A nadie se le escapa que Roma se
desmoronó por causa de la desigualdad
vital, enorme brecha social entre sus habitantes: una clase dominante,
poderosa, minoritaria, privilegiada e insaciable, sin miramiento alguno, con
escaso coste y desde su distante atalaya, contemplaba a sus esclavos, a la
plebe y a los muertos de hambre que, por mucho que lo intentasen, no conseguían
desengancharse de la pobreza. En el culmen de nuestra historia los Reyes
Católicos trataron con sus políticas de igualar a sus súbditos en una sola
religión, en un solo territorio, pero se equivocaron olvidando que ni lo uno ni
lo otro, por relevante que sean, son lo principal; si lo fue el acusado expolio material que realizaron la nobleza y la
religión católica al pueblo llano y a otras creencias para sumir a la mayoría
de los habitantes de las Españas en los pobres analfabetos de siempre. La
Transición en España no hubiera sido igual de no haberse instalado la clase
media económica a finales de la vida de
Franco, pese a que este enano golpista y cruel dictador mantuviera al pueblo
doblegado a su voluntad en beneficio de unos pocos: su familia y sus muy
allegados. Y es que el temor al castigo, que su omnímoda dictadura infundía, aminoraba
las estafas de entonces (menos que la infinidad de entramados mafiosos
consentidos de ahora) e implementó
medidas y servicios sociales importantes, con salarios dignos que permitían
vivir a la gente, a pesar de su economía estatal, monopolista y dirigida, aunque
nunca, lógicamente, lograra congraciarse con la mayoría trabajadora.
Hoy la economía en general, competitiva
y privada, de estrategias y perspectivas, de consumo y escaparate, al albur de
mercados y empresas libres, se agolpa
en un sistema capitalista que nos lleva,
merced a la codicia y el ánimo de lucro que la inspira, a los extremos de abundancia
del logrero y a la escasez del necesitado, cuyas diferencias progresan hasta
que nos hagan desaparecer. Una economía
a la que poco importa el sudor, el color de la piel o la libertad de sus
actores; la delincuencia o la bondad con que se realizan sus operaciones;
el lugar desde donde las hagan o la forma con la que hayan obtenido sus
recursos. Una economía basada en el
juego y la apuesta, en la oportunidad y
el engaño. Un sistema, en
definitiva, que no tiene en cuenta al hombre, a la persona física de carne
y hueso capaz de sentir miedo y placer, y sí, a la persona jurídica, al ente
que ni siente ni padece como el propio Sistema.

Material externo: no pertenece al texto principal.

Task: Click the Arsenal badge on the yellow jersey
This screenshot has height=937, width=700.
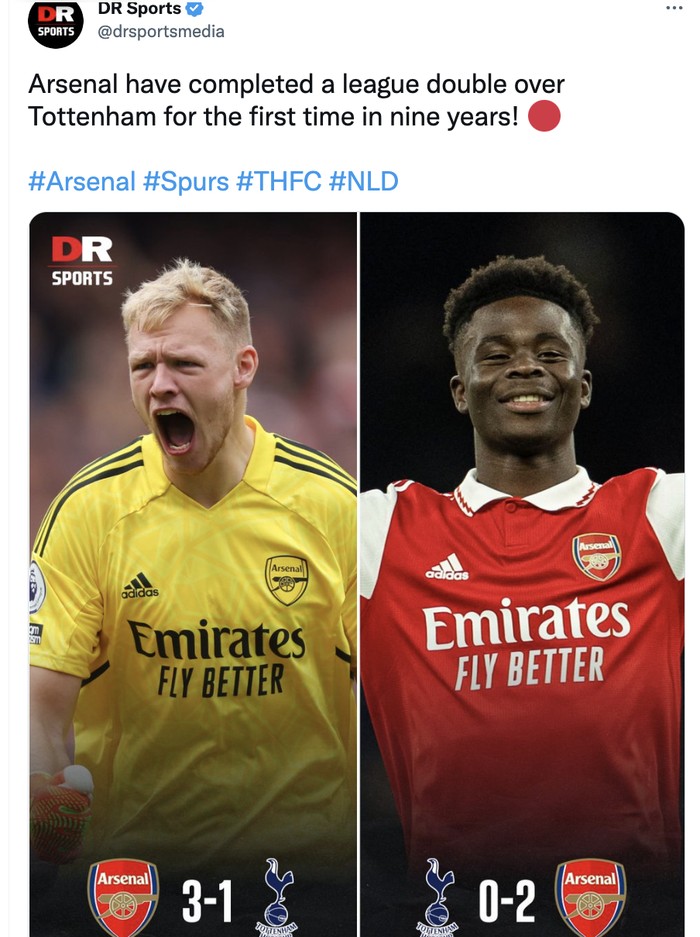Action: coord(287,580)
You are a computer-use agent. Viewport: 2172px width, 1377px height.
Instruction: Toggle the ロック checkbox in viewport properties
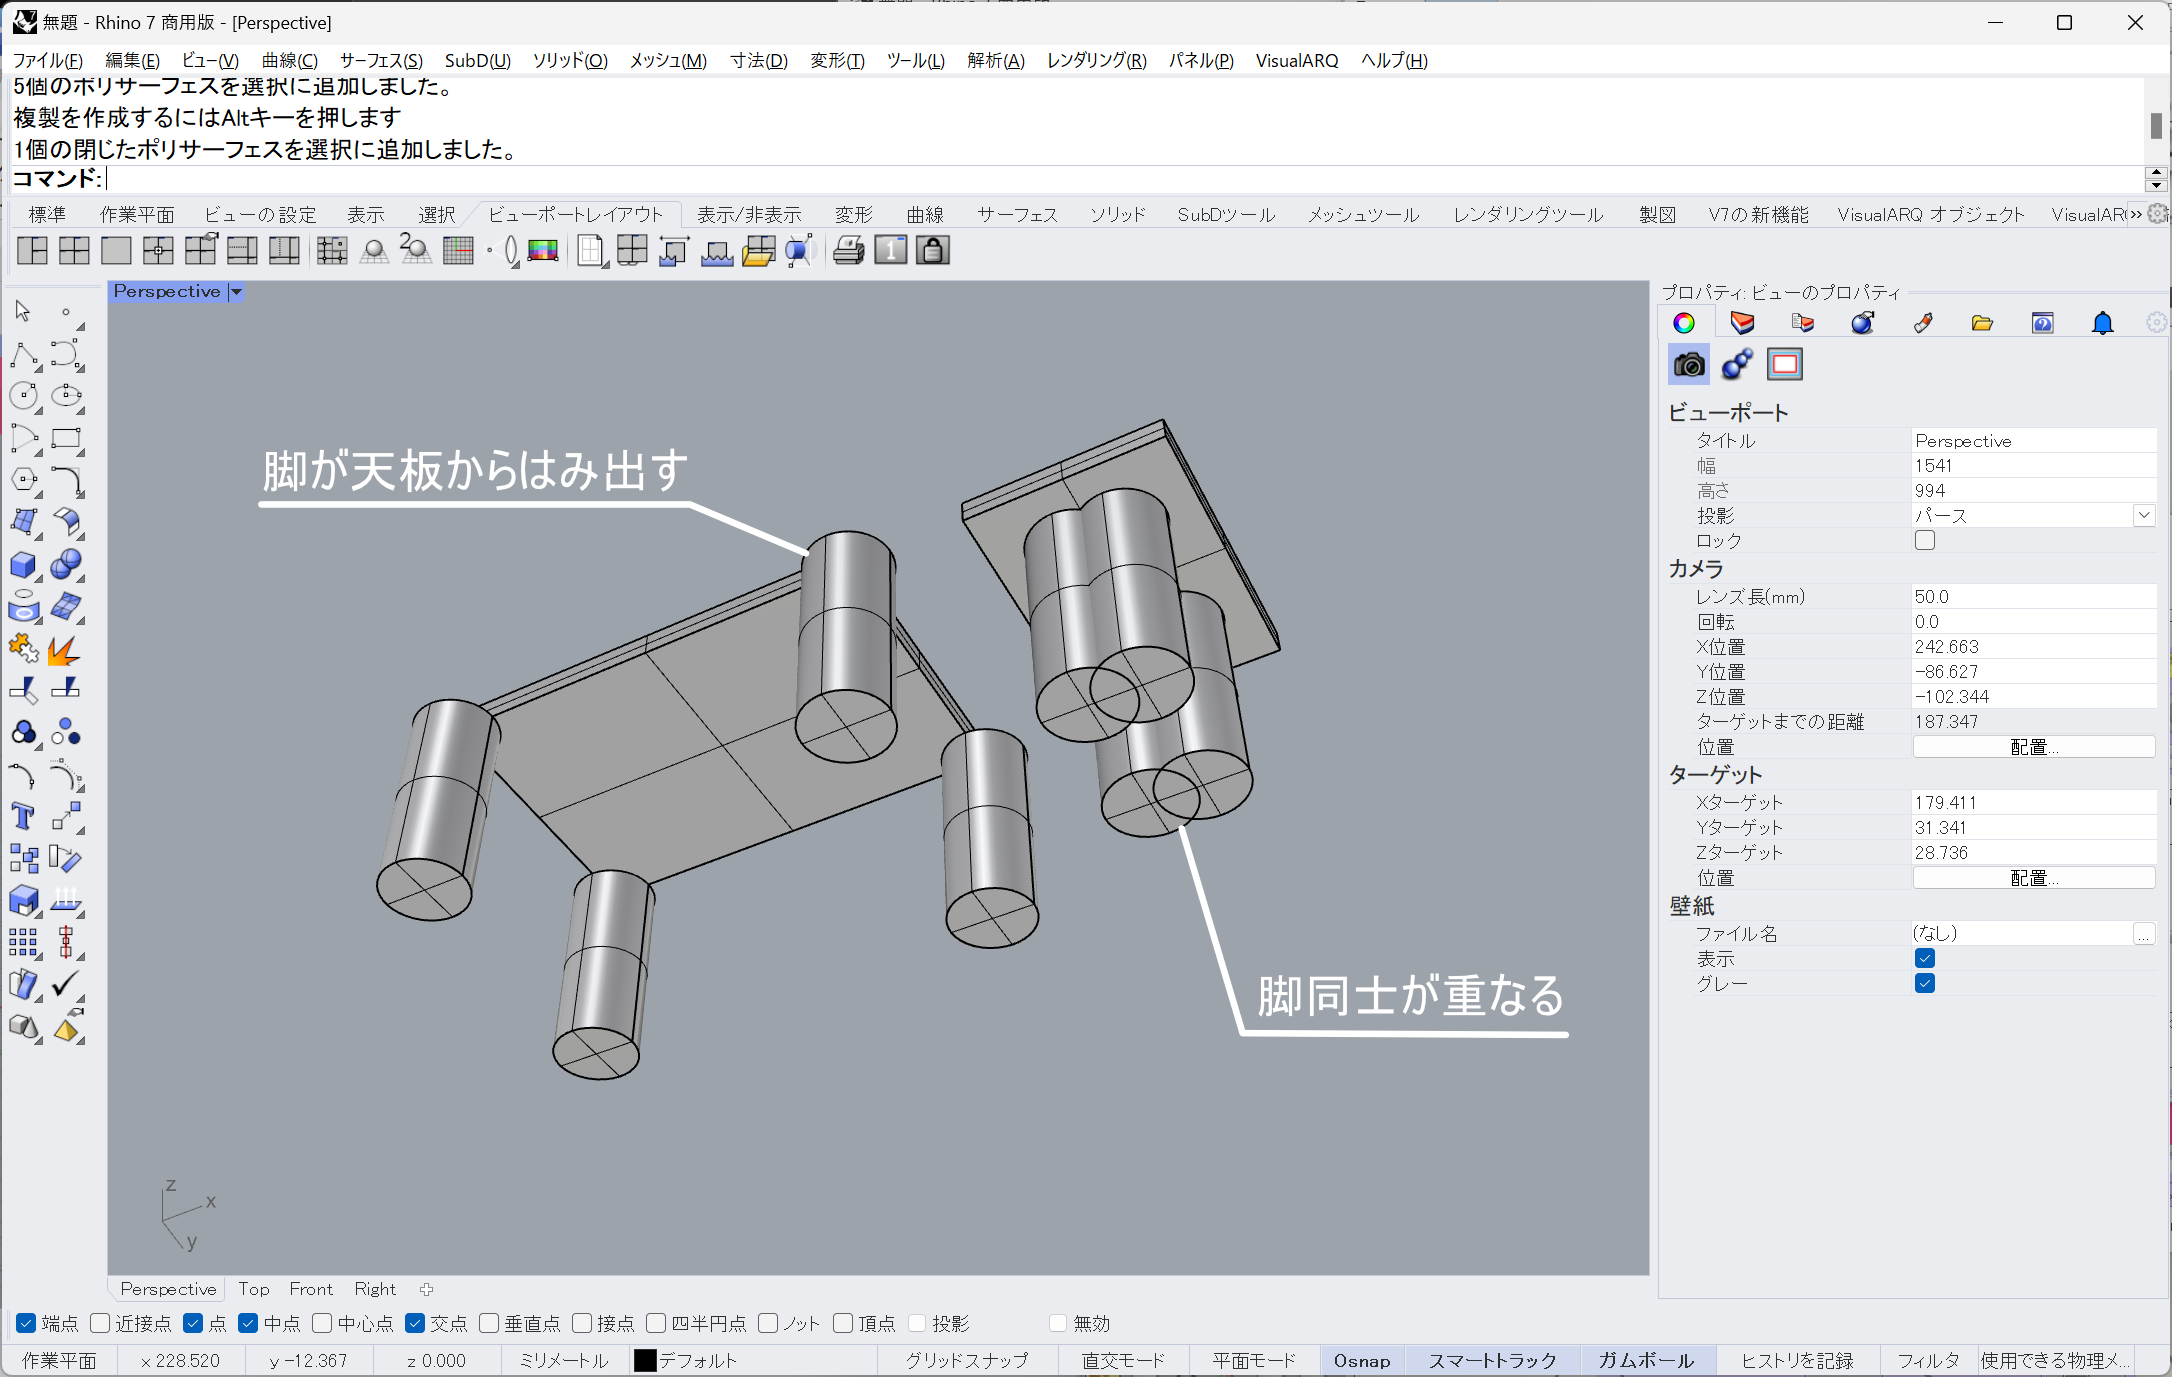point(1924,540)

Abogo por su innovación para que la economía capitalista actual cambie
formando dos ramas por las que hacer pasar la savia que la limpie, regenere y distinga
la desigualdad vital entre lo
comercial y lo especulativo, entre el interés público y el privado, entre la
persona física y la jurídica. Es decir, ni lo uno ni lo otro, tomado parte de
ambos componentes (nunca antagónico, siempre trasversal) en beneficio de la
mayoría y que a nadie perjudique u oprima.
Será el modelo social de nuestro mejor existir, que es realmente lo que
importa, donde el bienestar material nos permita aunar los sistemas educativos
y legales de convivencia, al margen de patrias, soberanías, nacionalismos,
identidades, independencias y políticas que nos enfrenten, dando por sabido que
el derecho a decidir no es colectivo, ni sobre parte alguna, sino individual y
sobre todo el mundo; que podamos gritar: La
Tierra me pertenece y reclamo el derecho a decidir sobre ella.
Un marco internacional al que hemos de aspirar atraídos por la democracia y el bien común.
En esa dirección camina mi
pensamiento e imaginación que transcribo en mis escritos (novelas y medios digitales).
Será necesario contrastar con cada uno de los habitantes del planeta para que su
mayoría dé repuesta a: ¿En la desigualdad vital se puede vivir? ¿Existirá entonces la vida?